I was a career changer, moving from journalism to teaching. I found my passion for English, my chosen teaching subject, later in life. My bachelor's degree is in psychology; not all that related to my subject but beneficial for teaching in general.
After my degree, I studied for a postgraduate diploma in magazine journalism and felt that this qualification, along with my experience as a journalist, would stand me in good stead when I was applying for teacher training. But I found myself up against a number of people with relevant degrees and more teaching experience. I felt that I had no hope given the competition. Financial and time constraints meant that studying for a further degree was not possible.
There was no "in" for me: potential employers saw my lack of qualifications and disregarded my applications, regardless of experience, enthusiasm and self-taught subject knowledge. The application forms were heavily concerned with original bachelor's and master's degrees, so I could not highlight the merits of my postgraduate study as much as I would have liked.

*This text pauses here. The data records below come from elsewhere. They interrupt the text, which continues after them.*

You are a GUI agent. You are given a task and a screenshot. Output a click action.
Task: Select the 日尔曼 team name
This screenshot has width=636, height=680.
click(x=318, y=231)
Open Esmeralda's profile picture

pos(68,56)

Determined to become a teacher, I quit my well-paid job in London and moved back in with my parents to work as a school-based English tutor in order to gain experience and bolster my application.
I decided to employ a business-world approach when it came to applying: I personally emailed the director of the course, explaining my concerns and attempting to counteract his. Meanwhile, I had approached the relevant members of staff at the school I worked at to gauge whether a training placement for English was available and whether they would consider having me as their trainee.
My eagerness paid off: I was given a chance to prove myself at interview.
My "dog with a bone" attitude worked. The employers and course leaders could see that although my subject knowledge needed enhancing, there was no denying I had enthusiasm and dedication. I was offered a placement at the school I worked at on condition that I attended a subject knowledge enhancement course prior to training, benefiting me as well as reassuring the training school that I had the basic knowledge required.
Sometimes the status quo needs to be challenged and the risk certainly paid off for me.